Install PyTorch and download the ImageNet dataset following the [official PyTorch ImageNet training code](https://github.com/pytorch/examples/tree/master/imagenet). Similar to [MoCo](https://github.com/facebookresearch/moco), the code release contains minimal modifications for both unsupervised pre-training and linear classification to that code. 

In addition, install [timm=0.4.9](https://github.com/rwightman/pytorch-image-models) for the Vision Transformer [(ViT)](https://arxiv.org/abs/2010.11929) models.

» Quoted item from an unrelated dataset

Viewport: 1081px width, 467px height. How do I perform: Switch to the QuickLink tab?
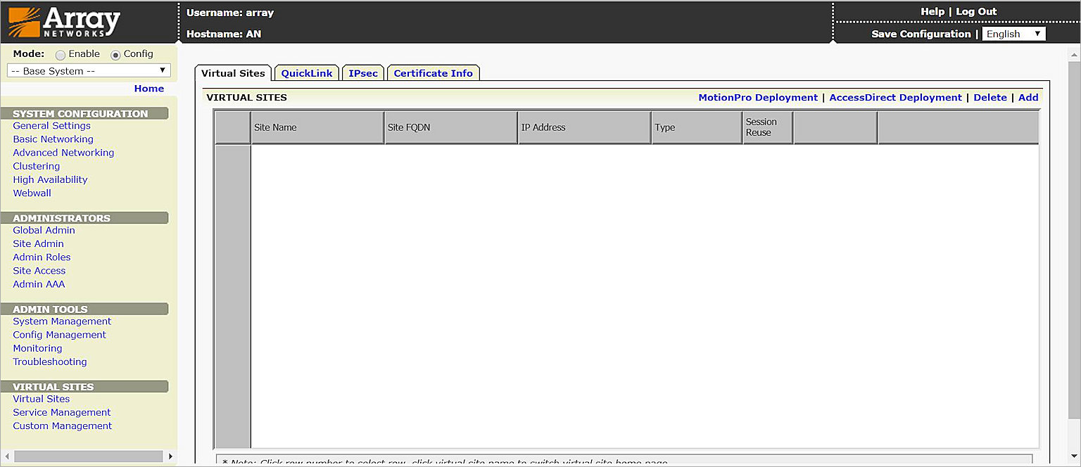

The code has been tested with CUDA 10.2/CuDNN 7.6.5 and PyTorch 1.9.0.

### Pre-Training

Similar to MoCo, only **multi-gpu**, **DistributedDataParallel** training is supported; single-gpu or DataParallel training is not supported. In addition, the code is improved to better suit the **multi-node** setting, and by default uses automatic **mixed-precision** for pre-training.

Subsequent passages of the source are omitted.